# EXTRACTED RECORDS:
= = = = = = =
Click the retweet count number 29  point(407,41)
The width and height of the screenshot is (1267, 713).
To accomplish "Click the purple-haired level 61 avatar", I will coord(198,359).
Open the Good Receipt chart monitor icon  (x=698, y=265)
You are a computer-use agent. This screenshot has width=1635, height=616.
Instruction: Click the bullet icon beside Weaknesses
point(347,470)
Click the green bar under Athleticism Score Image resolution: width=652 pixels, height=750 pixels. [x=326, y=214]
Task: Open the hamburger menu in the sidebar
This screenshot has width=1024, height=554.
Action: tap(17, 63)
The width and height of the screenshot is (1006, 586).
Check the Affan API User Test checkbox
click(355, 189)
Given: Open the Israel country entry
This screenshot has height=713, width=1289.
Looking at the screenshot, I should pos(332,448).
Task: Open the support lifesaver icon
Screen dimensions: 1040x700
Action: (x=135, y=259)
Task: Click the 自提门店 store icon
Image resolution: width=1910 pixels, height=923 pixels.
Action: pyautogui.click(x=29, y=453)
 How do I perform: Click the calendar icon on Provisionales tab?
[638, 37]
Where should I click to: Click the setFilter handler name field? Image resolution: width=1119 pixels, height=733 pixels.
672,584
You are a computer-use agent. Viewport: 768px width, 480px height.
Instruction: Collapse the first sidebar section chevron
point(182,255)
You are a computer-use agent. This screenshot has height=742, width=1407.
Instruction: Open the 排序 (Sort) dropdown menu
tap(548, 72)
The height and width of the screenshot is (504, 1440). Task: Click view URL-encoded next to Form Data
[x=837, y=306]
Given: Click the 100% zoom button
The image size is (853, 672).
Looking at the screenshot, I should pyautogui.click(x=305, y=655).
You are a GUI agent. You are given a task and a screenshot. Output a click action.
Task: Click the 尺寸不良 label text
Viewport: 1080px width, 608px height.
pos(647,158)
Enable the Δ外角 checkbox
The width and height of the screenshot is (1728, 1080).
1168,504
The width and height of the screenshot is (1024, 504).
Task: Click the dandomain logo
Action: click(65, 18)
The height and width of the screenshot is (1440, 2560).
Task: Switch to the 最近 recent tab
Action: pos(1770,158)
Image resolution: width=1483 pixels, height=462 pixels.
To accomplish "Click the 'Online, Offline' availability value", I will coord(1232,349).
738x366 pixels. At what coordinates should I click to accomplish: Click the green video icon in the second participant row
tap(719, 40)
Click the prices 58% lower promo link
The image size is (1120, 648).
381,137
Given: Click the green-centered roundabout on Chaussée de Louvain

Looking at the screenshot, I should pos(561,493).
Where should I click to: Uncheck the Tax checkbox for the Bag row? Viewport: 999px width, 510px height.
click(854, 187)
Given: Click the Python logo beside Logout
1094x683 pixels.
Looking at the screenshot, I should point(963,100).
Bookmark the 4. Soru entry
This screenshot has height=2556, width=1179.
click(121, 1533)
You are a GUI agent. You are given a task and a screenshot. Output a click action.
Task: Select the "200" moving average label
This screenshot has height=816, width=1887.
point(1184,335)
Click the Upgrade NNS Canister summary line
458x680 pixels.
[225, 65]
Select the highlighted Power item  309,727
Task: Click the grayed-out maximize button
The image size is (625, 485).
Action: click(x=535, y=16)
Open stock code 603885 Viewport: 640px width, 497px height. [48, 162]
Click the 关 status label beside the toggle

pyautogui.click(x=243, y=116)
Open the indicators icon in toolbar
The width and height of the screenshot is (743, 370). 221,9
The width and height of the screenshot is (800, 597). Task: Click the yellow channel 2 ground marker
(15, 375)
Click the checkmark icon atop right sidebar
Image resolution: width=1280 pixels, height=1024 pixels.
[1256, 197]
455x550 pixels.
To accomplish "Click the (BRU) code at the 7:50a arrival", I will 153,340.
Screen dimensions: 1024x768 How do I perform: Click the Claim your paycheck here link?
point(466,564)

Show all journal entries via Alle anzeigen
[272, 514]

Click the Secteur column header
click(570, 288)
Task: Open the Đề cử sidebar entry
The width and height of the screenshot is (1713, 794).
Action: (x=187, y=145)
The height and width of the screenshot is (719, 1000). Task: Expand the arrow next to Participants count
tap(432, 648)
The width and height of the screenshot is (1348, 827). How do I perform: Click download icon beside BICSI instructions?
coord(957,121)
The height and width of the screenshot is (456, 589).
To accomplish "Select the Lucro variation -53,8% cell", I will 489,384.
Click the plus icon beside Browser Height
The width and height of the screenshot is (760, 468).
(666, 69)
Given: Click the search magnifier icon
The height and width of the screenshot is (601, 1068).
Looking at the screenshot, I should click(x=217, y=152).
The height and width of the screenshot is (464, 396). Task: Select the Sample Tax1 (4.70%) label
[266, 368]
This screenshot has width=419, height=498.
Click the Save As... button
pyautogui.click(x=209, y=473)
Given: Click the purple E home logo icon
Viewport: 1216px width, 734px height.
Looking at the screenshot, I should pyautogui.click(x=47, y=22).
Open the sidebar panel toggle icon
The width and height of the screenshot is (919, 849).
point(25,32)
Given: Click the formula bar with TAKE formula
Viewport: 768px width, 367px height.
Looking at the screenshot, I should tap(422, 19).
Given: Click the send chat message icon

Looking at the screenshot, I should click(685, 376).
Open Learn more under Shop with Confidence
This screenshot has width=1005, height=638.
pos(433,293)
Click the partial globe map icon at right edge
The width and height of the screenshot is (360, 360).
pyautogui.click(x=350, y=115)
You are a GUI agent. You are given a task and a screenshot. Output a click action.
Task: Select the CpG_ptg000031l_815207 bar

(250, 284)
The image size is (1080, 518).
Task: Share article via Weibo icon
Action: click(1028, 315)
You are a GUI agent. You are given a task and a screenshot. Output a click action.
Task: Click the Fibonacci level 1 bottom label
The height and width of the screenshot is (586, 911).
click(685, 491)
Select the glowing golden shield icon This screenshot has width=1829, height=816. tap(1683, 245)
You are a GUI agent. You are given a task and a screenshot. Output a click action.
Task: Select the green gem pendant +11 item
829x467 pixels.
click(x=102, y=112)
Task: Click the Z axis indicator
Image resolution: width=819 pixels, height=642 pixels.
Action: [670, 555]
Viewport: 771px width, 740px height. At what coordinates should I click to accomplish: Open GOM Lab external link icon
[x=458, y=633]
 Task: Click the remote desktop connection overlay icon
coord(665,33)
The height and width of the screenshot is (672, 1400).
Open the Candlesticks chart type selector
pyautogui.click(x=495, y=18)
= = = = = = =
# YOUR TASK:
Write out again, exactly, the lines from the one holding "Task: Click the remote" through the end of the listing, with both ends included.

# ANSWER TO THE PROBLEM:
 Task: Click the remote desktop connection overlay icon
coord(665,33)
The height and width of the screenshot is (672, 1400).
Open the Candlesticks chart type selector
pyautogui.click(x=495, y=18)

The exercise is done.